--- Provided data Enclosed Below ---

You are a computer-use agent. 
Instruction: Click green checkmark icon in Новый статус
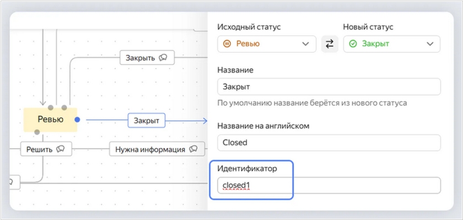[x=353, y=44]
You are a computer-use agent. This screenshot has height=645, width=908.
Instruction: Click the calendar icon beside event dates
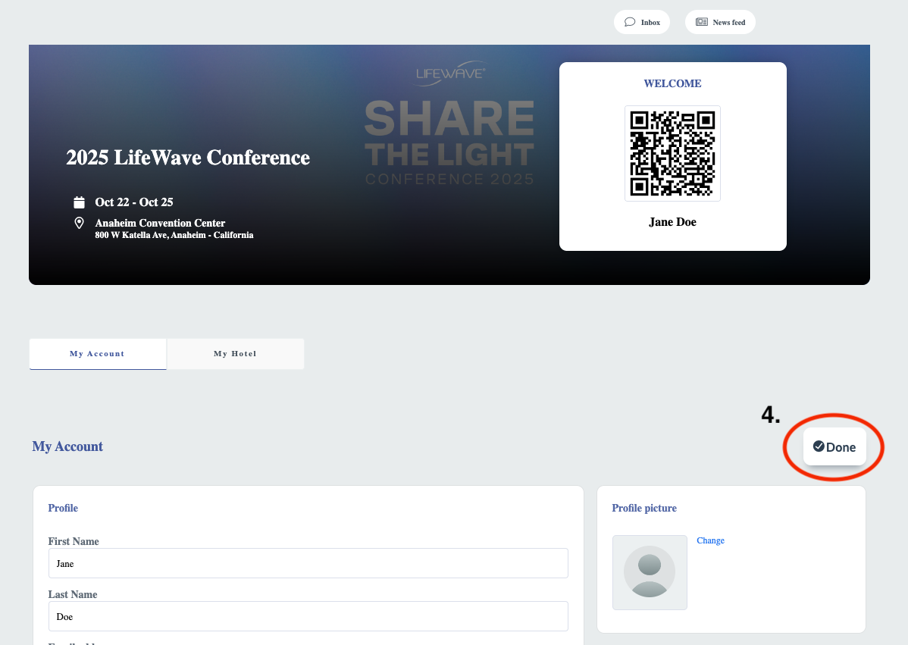coord(79,202)
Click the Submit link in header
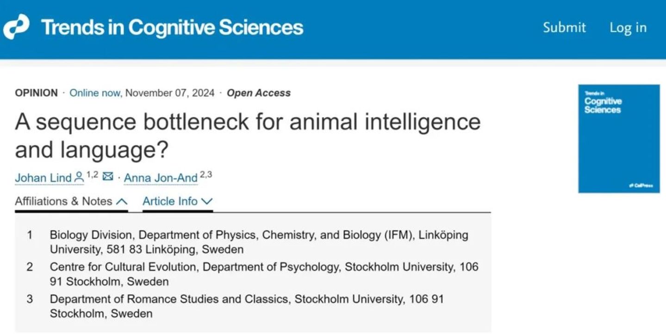Viewport: 666px width, 334px height. (564, 28)
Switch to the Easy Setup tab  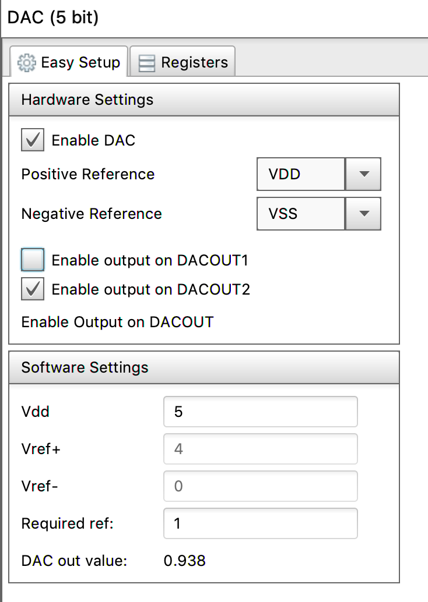(x=69, y=62)
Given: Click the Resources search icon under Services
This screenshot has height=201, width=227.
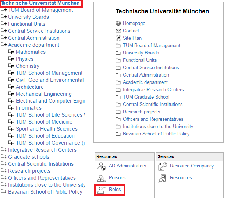Looking at the screenshot, I should [x=163, y=178].
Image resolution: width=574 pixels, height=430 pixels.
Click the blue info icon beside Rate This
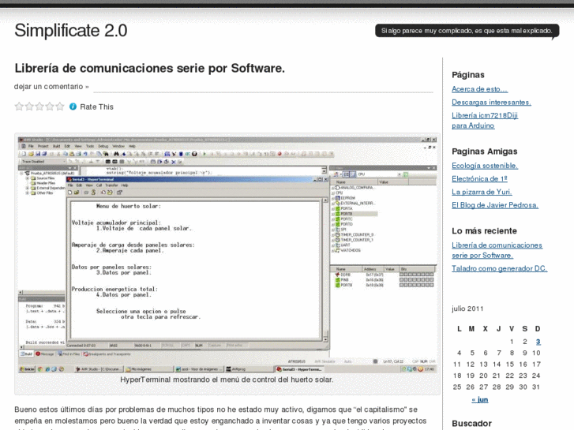coord(73,107)
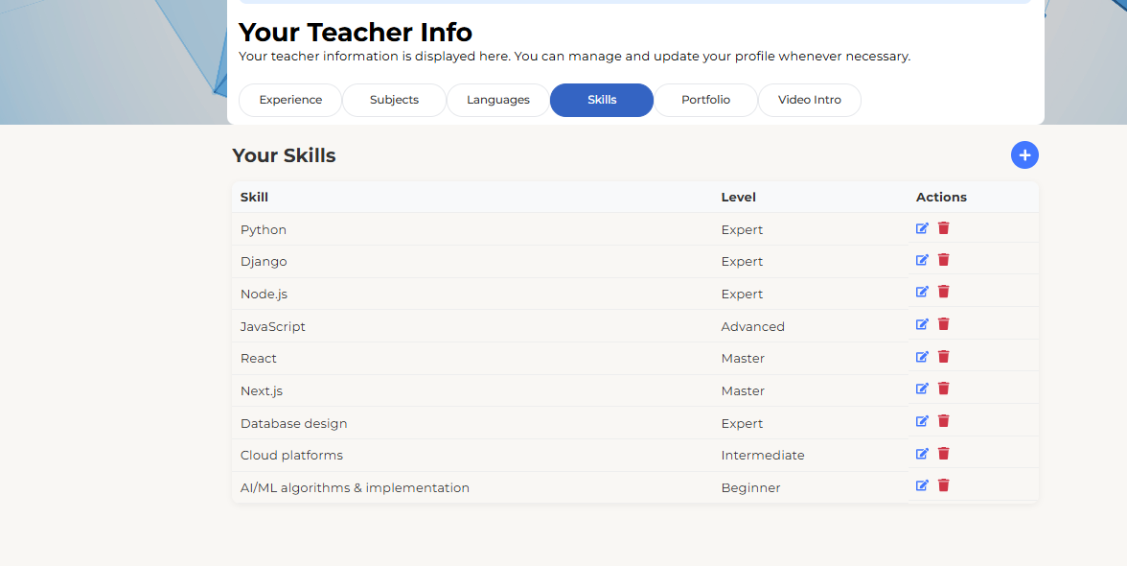Delete the Node.js skill

943,292
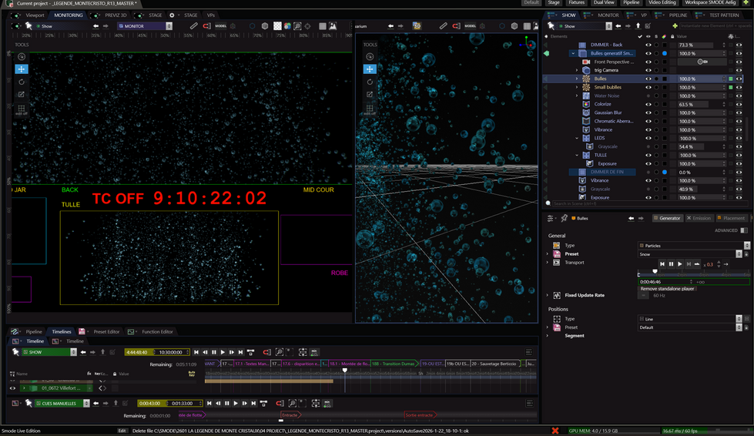This screenshot has height=436, width=754.
Task: Click the Bulles transport timeline slider handle
Action: click(655, 271)
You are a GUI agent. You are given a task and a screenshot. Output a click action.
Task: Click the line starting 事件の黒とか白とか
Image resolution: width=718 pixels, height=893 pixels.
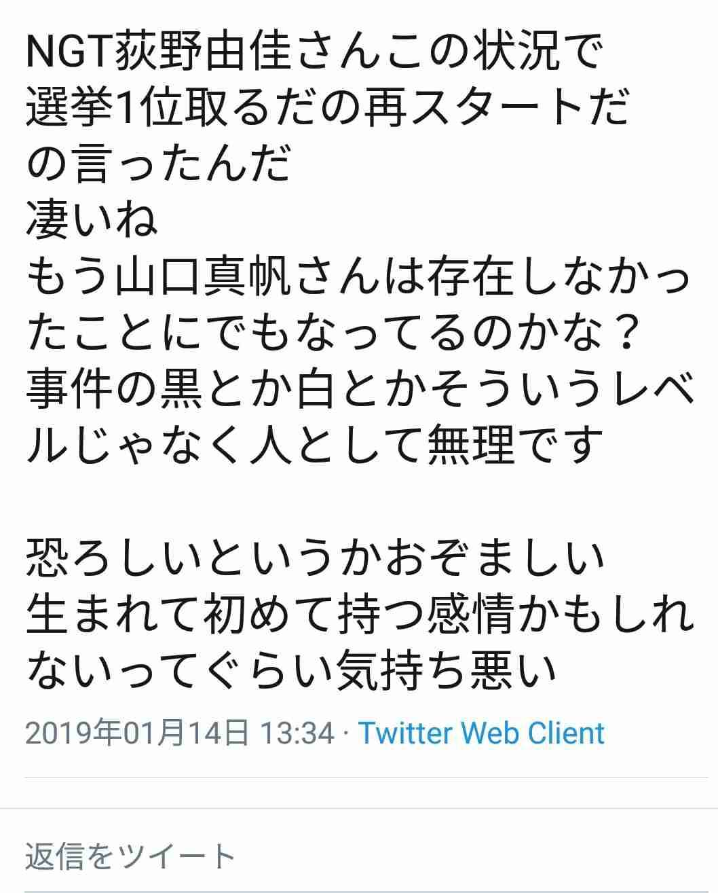360,388
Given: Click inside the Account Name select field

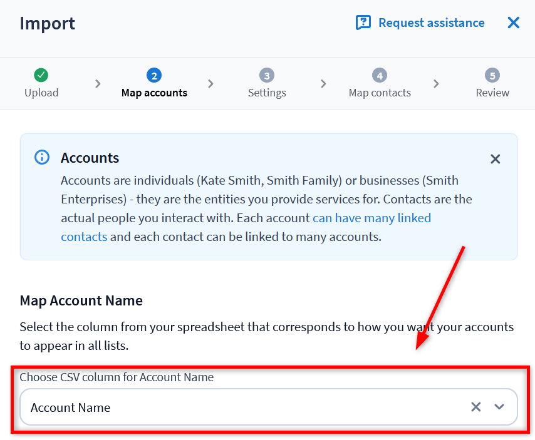Looking at the screenshot, I should coord(238,407).
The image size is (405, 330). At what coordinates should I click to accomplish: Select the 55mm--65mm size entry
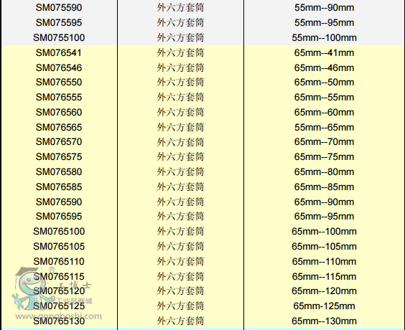324,128
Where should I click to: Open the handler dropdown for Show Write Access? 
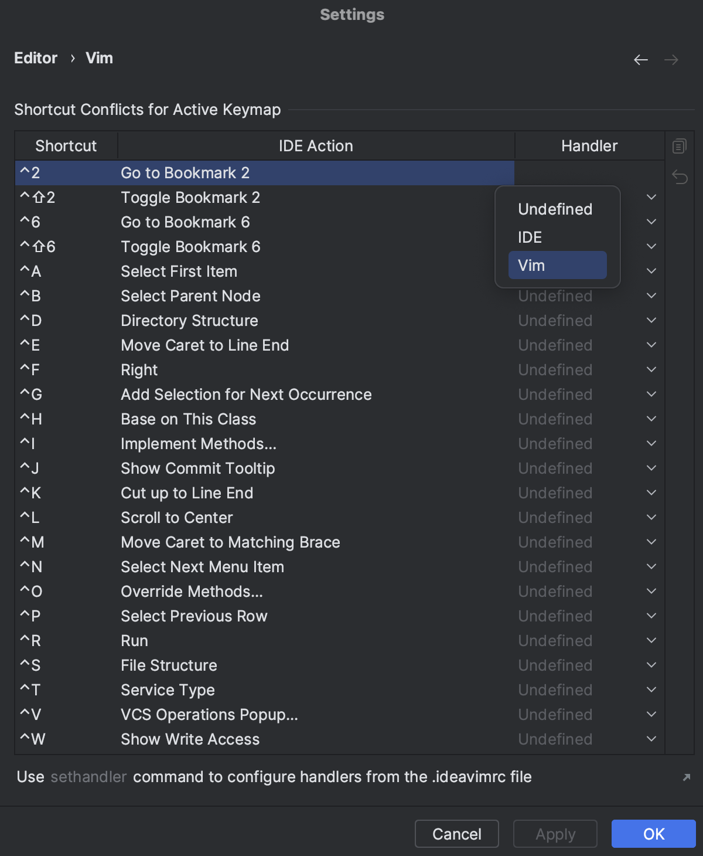point(651,738)
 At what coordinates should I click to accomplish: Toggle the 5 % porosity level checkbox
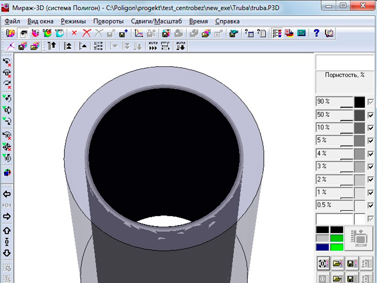(x=371, y=141)
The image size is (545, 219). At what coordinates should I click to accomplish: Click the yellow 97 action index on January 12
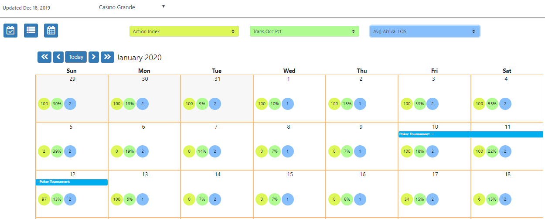click(x=44, y=199)
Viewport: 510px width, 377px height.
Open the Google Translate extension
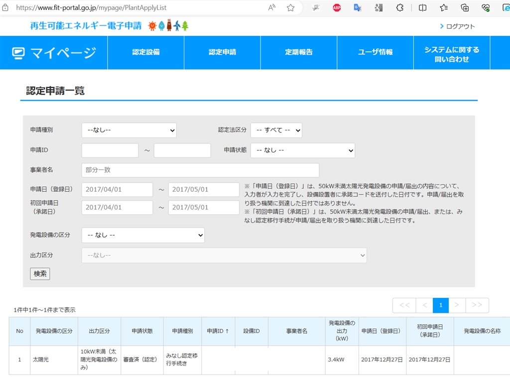click(358, 7)
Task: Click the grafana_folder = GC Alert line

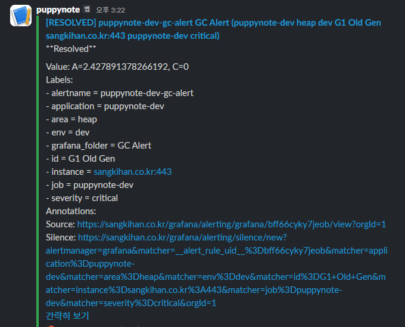Action: pyautogui.click(x=99, y=146)

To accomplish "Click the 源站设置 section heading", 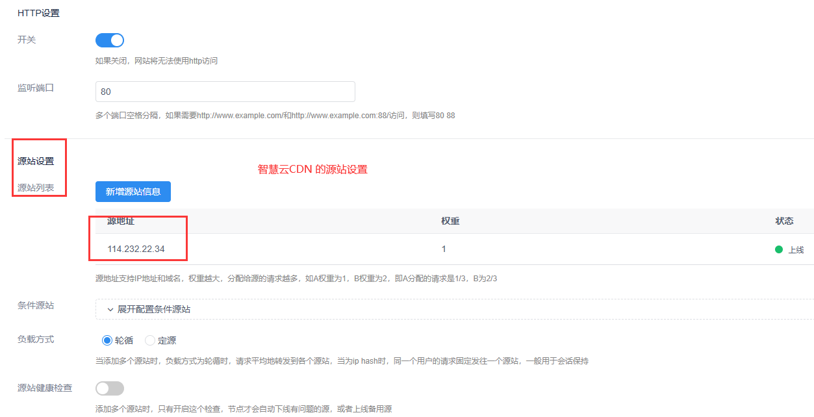I will point(36,161).
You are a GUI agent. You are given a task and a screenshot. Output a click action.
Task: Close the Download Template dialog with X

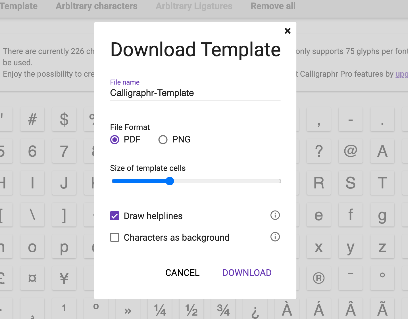tap(288, 31)
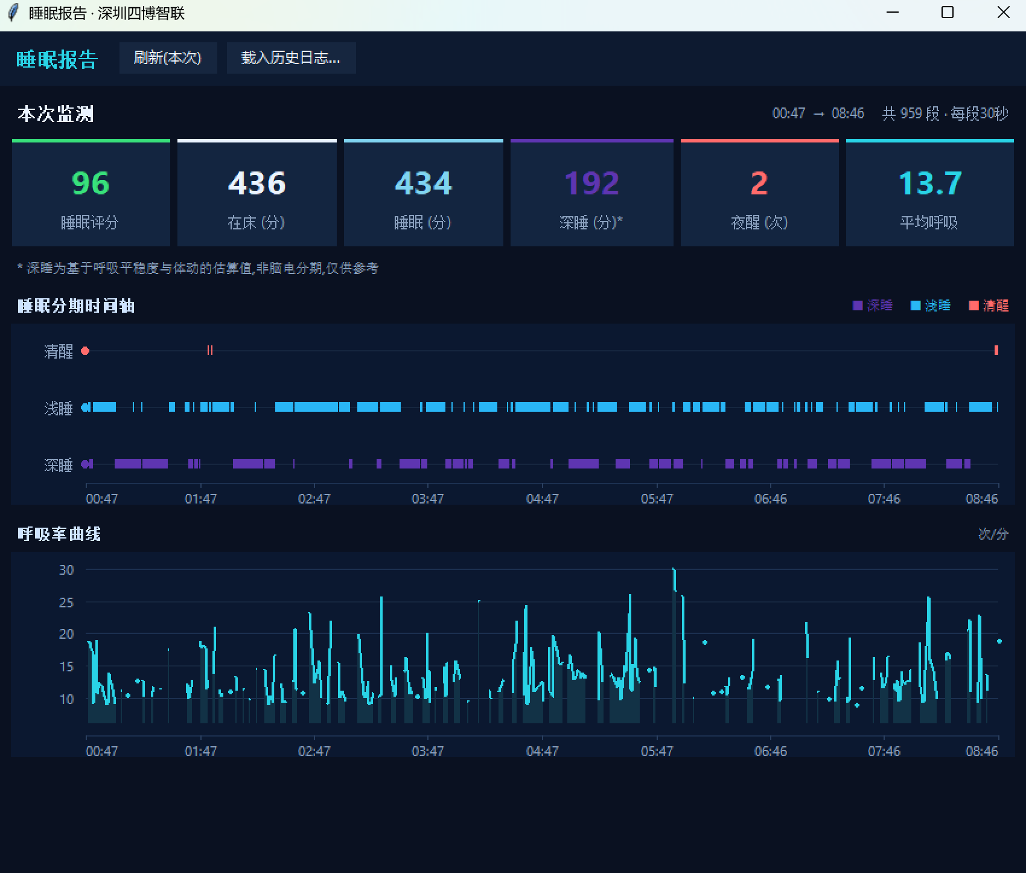This screenshot has width=1026, height=873.
Task: Click the 睡眠报告 header title
Action: click(57, 59)
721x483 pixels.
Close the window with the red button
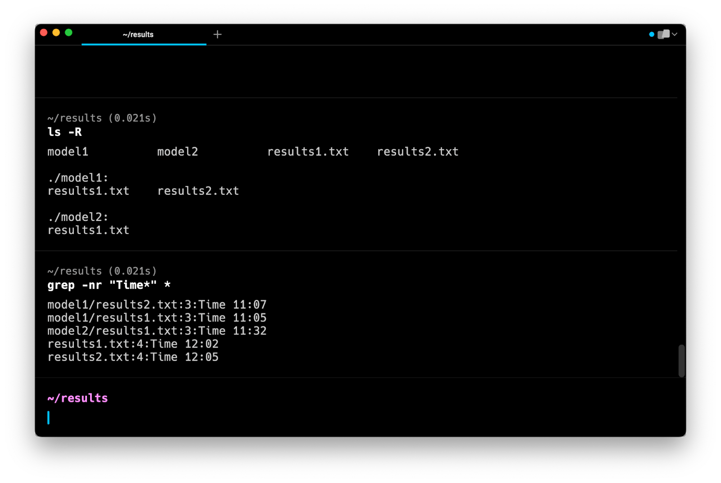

--- End of Enclosed Provided data ---

**Work instruction:**
The required output is every line above that contains the string "agent".

**Task solution:**
You are a computer-use agent. 
You are a computer-use agent. This screenshot has height=645, width=908.
You are a GUI agent. You are given a task and a screenshot. Output a click action.
You are a GUI agent. You are given a task and a screenshot. Output a click action.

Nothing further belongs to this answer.